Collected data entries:

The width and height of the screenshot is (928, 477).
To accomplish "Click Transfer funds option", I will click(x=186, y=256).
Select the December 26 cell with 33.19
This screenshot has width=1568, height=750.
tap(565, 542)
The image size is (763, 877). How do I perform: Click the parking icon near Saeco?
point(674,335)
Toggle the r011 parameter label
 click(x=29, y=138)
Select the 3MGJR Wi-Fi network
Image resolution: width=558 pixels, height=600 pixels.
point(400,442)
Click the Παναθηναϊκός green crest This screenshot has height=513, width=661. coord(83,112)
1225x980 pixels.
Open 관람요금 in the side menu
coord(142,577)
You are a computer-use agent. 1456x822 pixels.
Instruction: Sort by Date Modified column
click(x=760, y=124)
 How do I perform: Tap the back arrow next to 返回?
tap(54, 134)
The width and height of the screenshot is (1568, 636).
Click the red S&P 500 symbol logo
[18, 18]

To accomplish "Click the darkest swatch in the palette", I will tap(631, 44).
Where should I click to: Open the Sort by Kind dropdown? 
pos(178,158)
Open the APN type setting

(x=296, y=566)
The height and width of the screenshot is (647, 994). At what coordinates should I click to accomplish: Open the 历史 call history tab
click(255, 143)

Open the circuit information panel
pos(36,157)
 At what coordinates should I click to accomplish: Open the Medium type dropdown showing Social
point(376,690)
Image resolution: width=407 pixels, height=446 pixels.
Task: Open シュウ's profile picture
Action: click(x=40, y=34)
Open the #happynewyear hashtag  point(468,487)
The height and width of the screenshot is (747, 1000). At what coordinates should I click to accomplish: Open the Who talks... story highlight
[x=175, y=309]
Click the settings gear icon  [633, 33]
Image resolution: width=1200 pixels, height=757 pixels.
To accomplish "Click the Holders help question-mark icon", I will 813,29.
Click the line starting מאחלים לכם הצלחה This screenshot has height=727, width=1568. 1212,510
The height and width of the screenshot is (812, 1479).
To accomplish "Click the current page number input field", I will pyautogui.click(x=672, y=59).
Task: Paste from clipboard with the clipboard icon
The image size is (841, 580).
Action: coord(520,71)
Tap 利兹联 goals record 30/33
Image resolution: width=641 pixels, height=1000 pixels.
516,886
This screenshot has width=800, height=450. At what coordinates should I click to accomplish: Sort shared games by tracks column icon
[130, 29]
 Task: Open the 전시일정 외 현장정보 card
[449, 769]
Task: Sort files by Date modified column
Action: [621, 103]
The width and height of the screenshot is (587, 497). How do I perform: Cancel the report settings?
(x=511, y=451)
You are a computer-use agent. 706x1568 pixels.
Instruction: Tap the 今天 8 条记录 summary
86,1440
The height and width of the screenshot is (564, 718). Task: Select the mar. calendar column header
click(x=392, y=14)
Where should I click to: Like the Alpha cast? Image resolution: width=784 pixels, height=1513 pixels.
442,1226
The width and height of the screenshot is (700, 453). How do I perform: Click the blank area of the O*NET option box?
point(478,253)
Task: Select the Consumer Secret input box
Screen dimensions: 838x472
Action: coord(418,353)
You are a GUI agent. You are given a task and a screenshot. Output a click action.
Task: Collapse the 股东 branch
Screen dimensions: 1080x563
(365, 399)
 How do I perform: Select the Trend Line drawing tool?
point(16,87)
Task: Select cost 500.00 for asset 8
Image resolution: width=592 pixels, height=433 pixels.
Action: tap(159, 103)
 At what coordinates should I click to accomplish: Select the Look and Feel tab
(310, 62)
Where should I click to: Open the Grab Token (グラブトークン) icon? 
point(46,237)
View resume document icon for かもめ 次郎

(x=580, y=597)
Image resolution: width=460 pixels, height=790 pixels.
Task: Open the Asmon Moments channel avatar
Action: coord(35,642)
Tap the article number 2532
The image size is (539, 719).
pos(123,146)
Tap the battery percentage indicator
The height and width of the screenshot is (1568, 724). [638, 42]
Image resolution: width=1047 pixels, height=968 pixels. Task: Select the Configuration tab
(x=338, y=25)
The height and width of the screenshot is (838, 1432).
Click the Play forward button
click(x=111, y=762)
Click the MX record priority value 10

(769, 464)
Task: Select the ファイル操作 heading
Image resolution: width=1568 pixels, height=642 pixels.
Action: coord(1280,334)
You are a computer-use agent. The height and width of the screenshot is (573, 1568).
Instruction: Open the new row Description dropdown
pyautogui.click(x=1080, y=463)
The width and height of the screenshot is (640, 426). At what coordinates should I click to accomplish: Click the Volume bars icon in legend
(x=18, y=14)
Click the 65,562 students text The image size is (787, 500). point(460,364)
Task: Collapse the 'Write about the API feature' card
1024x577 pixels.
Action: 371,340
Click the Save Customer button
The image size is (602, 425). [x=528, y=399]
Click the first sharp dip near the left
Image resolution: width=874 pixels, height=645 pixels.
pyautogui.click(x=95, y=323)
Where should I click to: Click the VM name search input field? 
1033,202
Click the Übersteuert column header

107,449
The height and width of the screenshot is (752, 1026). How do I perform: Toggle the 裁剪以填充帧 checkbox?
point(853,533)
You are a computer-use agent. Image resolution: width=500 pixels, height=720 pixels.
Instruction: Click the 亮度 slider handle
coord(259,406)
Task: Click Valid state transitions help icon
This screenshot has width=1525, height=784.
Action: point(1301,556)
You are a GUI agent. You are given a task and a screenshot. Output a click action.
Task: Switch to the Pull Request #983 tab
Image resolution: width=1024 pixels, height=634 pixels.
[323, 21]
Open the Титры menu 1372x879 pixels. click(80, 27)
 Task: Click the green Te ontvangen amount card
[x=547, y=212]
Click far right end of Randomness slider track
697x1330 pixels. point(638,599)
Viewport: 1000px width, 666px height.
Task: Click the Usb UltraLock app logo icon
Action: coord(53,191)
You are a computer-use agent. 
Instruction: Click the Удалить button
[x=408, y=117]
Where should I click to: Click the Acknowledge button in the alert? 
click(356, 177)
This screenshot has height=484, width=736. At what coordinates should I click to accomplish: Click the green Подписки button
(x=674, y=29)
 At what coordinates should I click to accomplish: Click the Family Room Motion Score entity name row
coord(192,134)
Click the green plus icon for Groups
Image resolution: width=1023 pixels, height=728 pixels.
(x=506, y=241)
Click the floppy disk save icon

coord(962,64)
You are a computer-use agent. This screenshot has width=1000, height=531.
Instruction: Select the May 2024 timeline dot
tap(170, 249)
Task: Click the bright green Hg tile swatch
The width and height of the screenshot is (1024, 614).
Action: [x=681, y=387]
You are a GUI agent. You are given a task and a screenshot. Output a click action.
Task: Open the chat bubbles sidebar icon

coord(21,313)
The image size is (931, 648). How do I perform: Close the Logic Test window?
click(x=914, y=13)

• [What this task involves]: Copy each entry exactly, leaving every line as it is.

• [Answer]:
The width and height of the screenshot is (928, 477).
To accomplish "Click Transfer funds option", I will click(x=186, y=256).
Select the December 26 cell with 33.19
This screenshot has width=1568, height=750.
tap(565, 542)
The image size is (763, 877). How do I perform: Click the parking icon near Saeco?
point(674,335)
Toggle the r011 parameter label
 click(x=29, y=138)
Select the 3MGJR Wi-Fi network
Image resolution: width=558 pixels, height=600 pixels.
point(400,442)
Click the Παναθηναϊκός green crest This screenshot has height=513, width=661. coord(83,112)
1225x980 pixels.
Open 관람요금 in the side menu
coord(142,577)
You are a computer-use agent. 1456x822 pixels.
Instruction: Sort by Date Modified column
click(x=760, y=124)
 How do I perform: Tap the back arrow next to 返回?
tap(54, 134)
The width and height of the screenshot is (1568, 636).
Click the red S&P 500 symbol logo
[18, 18]

To accomplish "Click the darkest swatch in the palette", I will tap(631, 44).
Where should I click to: Open the Sort by Kind dropdown? 
pos(178,158)
Open the APN type setting

(x=296, y=566)
The height and width of the screenshot is (647, 994). At what coordinates should I click to accomplish: Open the 历史 call history tab
click(255, 143)

Open the circuit information panel
pos(36,157)
 At what coordinates should I click to accomplish: Open the Medium type dropdown showing Social
point(376,690)
Image resolution: width=407 pixels, height=446 pixels.
Task: Open シュウ's profile picture
Action: click(x=40, y=34)
Open the #happynewyear hashtag  point(468,487)
The height and width of the screenshot is (747, 1000). At what coordinates should I click to accomplish: Open the Who talks... story highlight
[x=175, y=309]
Click the settings gear icon  [633, 33]
Image resolution: width=1200 pixels, height=757 pixels.
To accomplish "Click the Holders help question-mark icon", I will 813,29.
Click the line starting מאחלים לכם הצלחה This screenshot has height=727, width=1568. 1212,510
The height and width of the screenshot is (812, 1479).
To accomplish "Click the current page number input field", I will pyautogui.click(x=672, y=59).
Task: Paste from clipboard with the clipboard icon
The image size is (841, 580).
Action: coord(520,71)
Tap 利兹联 goals record 30/33
Image resolution: width=641 pixels, height=1000 pixels.
516,886
This screenshot has width=800, height=450. At what coordinates should I click to accomplish: Sort shared games by tracks column icon
[130, 29]
 Task: Open the 전시일정 외 현장정보 card
[449, 769]
Task: Sort files by Date modified column
Action: [621, 103]
The width and height of the screenshot is (587, 497). How do I perform: Cancel the report settings?
(x=511, y=451)
You are a computer-use agent. 706x1568 pixels.
Instruction: Tap the 今天 8 条记录 summary
86,1440
The height and width of the screenshot is (564, 718). Task: Select the mar. calendar column header
click(x=392, y=14)
Where should I click to: Like the Alpha cast? Image resolution: width=784 pixels, height=1513 pixels.
442,1226
The width and height of the screenshot is (700, 453). How do I perform: Click the blank area of the O*NET option box?
point(478,253)
Task: Select the Consumer Secret input box
Screen dimensions: 838x472
Action: coord(418,353)
You are a GUI agent. You are given a task and a screenshot. Output a click action.
Task: Collapse the 股东 branch
Screen dimensions: 1080x563
(365, 399)
 How do I perform: Select the Trend Line drawing tool?
point(16,87)
Task: Select cost 500.00 for asset 8
Image resolution: width=592 pixels, height=433 pixels.
Action: tap(159, 103)
 At what coordinates should I click to accomplish: Select the Look and Feel tab
(310, 62)
Where should I click to: Open the Grab Token (グラブトークン) icon? 
point(46,237)
View resume document icon for かもめ 次郎

(x=580, y=597)
Image resolution: width=460 pixels, height=790 pixels.
Task: Open the Asmon Moments channel avatar
Action: coord(35,642)
Tap the article number 2532
The image size is (539, 719).
pos(123,146)
Tap the battery percentage indicator
The height and width of the screenshot is (1568, 724). [638, 42]
Image resolution: width=1047 pixels, height=968 pixels. Task: Select the Configuration tab
(x=338, y=25)
The height and width of the screenshot is (838, 1432).
Click the Play forward button
click(x=111, y=762)
Click the MX record priority value 10

(769, 464)
Task: Select the ファイル操作 heading
Image resolution: width=1568 pixels, height=642 pixels.
Action: coord(1280,334)
You are a computer-use agent. The height and width of the screenshot is (573, 1568).
Instruction: Open the new row Description dropdown
pyautogui.click(x=1080, y=463)
The width and height of the screenshot is (640, 426). At what coordinates should I click to accomplish: Click the Volume bars icon in legend
(x=18, y=14)
Click the 65,562 students text The image size is (787, 500). point(460,364)
Task: Collapse the 'Write about the API feature' card
1024x577 pixels.
Action: 371,340
Click the Save Customer button
The image size is (602, 425). [x=528, y=399]
Click the first sharp dip near the left
Image resolution: width=874 pixels, height=645 pixels.
pyautogui.click(x=95, y=323)
Where should I click to: Click the VM name search input field? 
1033,202
Click the Übersteuert column header

107,449
The height and width of the screenshot is (752, 1026). How do I perform: Toggle the 裁剪以填充帧 checkbox?
point(853,533)
You are a computer-use agent. Image resolution: width=500 pixels, height=720 pixels.
Instruction: Click the 亮度 slider handle
coord(259,406)
Task: Click Valid state transitions help icon
This screenshot has width=1525, height=784.
Action: point(1301,556)
You are a GUI agent. You are given a task and a screenshot. Output a click action.
Task: Switch to the Pull Request #983 tab
Image resolution: width=1024 pixels, height=634 pixels.
[323, 21]
Open the Титры menu 1372x879 pixels. click(80, 27)
 Task: Click the green Te ontvangen amount card
[x=547, y=212]
Click far right end of Randomness slider track
697x1330 pixels. point(638,599)
Viewport: 1000px width, 666px height.
Task: Click the Usb UltraLock app logo icon
Action: coord(53,191)
You are a computer-use agent. 
Instruction: Click the Удалить button
[x=408, y=117]
Where should I click to: Click the Acknowledge button in the alert? 
click(356, 177)
This screenshot has height=484, width=736. At what coordinates should I click to accomplish: Click the green Подписки button
(x=674, y=29)
 At what coordinates should I click to accomplish: Click the Family Room Motion Score entity name row
coord(192,134)
Click the green plus icon for Groups
Image resolution: width=1023 pixels, height=728 pixels.
(x=506, y=241)
Click the floppy disk save icon

coord(962,64)
You are a computer-use agent. This screenshot has width=1000, height=531.
Instruction: Select the May 2024 timeline dot
tap(170, 249)
Task: Click the bright green Hg tile swatch
The width and height of the screenshot is (1024, 614).
Action: [x=681, y=387]
You are a GUI agent. You are given a task and a screenshot. Output a click action.
Task: Open the chat bubbles sidebar icon

coord(21,313)
The image size is (931, 648). How do I perform: Close the Logic Test window?
click(x=914, y=13)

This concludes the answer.